No doubt you’ve heard all of those already from your 500,000 or whatever players. :slight_smile:

I want a dog like in Fable2! For company, to sniff out near-surface minerals and to warn me of baddies.
Aw, pleeeze! Can I have a dog? Can I? pleeeeeze? :-*

Thank you. =)

I intend to make the game more transparent. When I started it, the biggest focus was to keep it intuitive, but some of that has gotten lost recently.

I threw up an alpha server which should be running most of the time:

24.6.0.215

SimonH and I made a rockin’ roller coaster track that starts from the surface and takes you all the way to an infinite doom as you fall through a hole in the bottom of the world. Unfortunately the physics of the coasters don’t work right yet but it’s still pretty cool.

Yeah, fun! Pity about those carts, a bit frustrating that furnaces didn’t work :frowning:
Otherwise it worked great! Blocks/players/items all worked just as expected.
hint A dog would have been useful for finding coal and iron… :wink:

:stuck_out_tongue:

And a canary!

Oh, and it would be nice in multiplayer to be able to see the tooltip showing where other players are despite distance. Or maybe to leave infinite marker torches around, or something. On my server and other ones I’ve played on it’s been fairly difficult to find locations of interest “follow the clouds, then when you get the big hill, follow the sun” etc.

I’m taking the server down, as my little machine (it’s just a Mac Mini I use to watch movies with on my projector) can’t really handle the load anymore.
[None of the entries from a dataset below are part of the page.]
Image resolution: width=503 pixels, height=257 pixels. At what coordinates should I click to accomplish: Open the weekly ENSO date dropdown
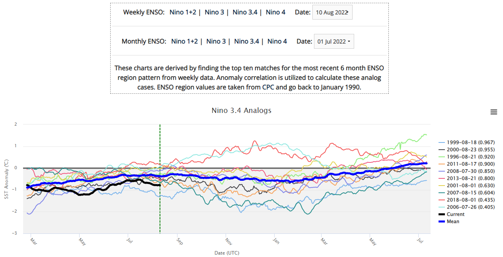[x=332, y=12]
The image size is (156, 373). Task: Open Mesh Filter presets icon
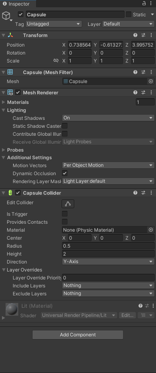pyautogui.click(x=143, y=72)
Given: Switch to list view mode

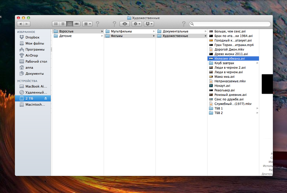Looking at the screenshot, I should (x=62, y=24).
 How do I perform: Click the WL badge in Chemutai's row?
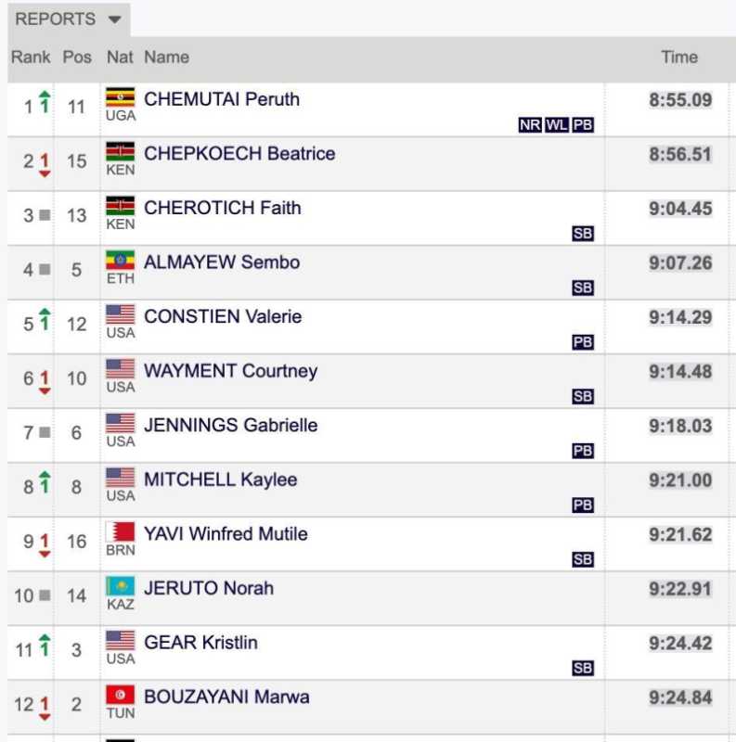(x=557, y=125)
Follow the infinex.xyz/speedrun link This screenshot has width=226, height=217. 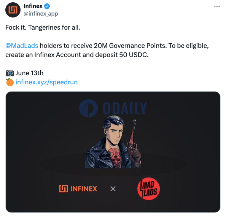pyautogui.click(x=46, y=82)
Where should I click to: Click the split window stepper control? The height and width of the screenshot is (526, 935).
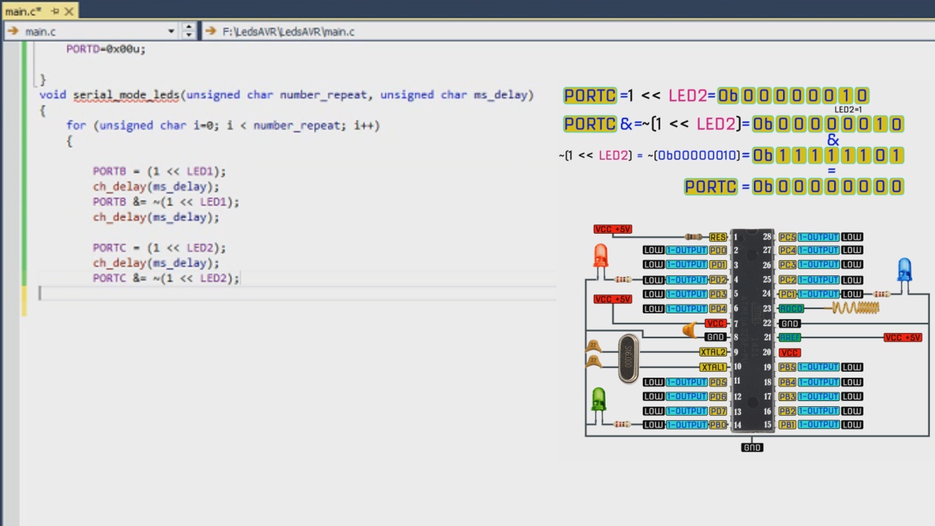[188, 31]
It was a fun little experiment, and I’ll keep the world saved on the disk so we can port it elsewhere some time.

I don’t buy games but I bought a copy :slight_smile:

just saw this on the Reddit front page, all I can say is wow!

http://i.imgur.com/TvkCU.png

that guy has WAAAYYY too much freetime :wink:

Given that minecraft save-files are java Serializables, people are writing editors to generate such huge structures through code.

Well, that’s only true for Minecraft classic. The above screenshot is in an “infinite” map which is not simply a Serializable anymore (check the absurd amount of folders/files in ~/.minecraft/saves/World1)

Of course, he could’ve written a converter, but I haven’t seen documentation (official or otherwise) on the new save format yet …

[quote=“woogley,post:173,topic:33567”]
It’s out there - I totally crashed the client with dynamite trees ;D

http://www.hayles.demon.co.uk/tempPix/Untitled-1.jpg

Edit: forgot pic!

@SimonH that is fantastic. I finally found some documentation, so maybe now I can start toying with non-classic versions of the game … :slight_smile:

Never ever do that, people. It’s a horrible mistake, and you WILL regret it when you want to change the code structure.

Sure, you can override the actual serialization, but then you’re really better own writing your own from scratch.

Elaborate. Did it just cause issues when you ended up changing it a lot? What exactly happened?

If you save your data with class X, and modify class X, you cannot load your data anymore.

Basically, your application-model becomes carved in stone. Every modification you make will break all saved files. It’s a good idea to keep your data-format independent of your code structure, because both are likely to change.

Yeah, that’s always been my experience with Seriali(s/z)ation as well. Ever time I think “it’ll be ok this time”, and convince myself that this particular usage will actually hold up, or that I can structure things so that it won’t be an issue. Or that it’ll only be a temporary stop-gap until I can add in proper persistance later. Every time it ends up being a much bigger burden than just manually saving/loading to some custom binary (or even text) form.

I’m back using it again for Albion, but only as a wire protocol between identical versions so hopefully I won’t ever have to deal with old versions. But even this isn’t ideal as it’s rather inefficient and bulky, and I can’t easily log incomming/outgoing packets in a generic way like I could with a custom format.

Can’t you just set serialVersionID to something and keep it that way? I has always worked or me. Maybe I just haven’t changed my save files enough.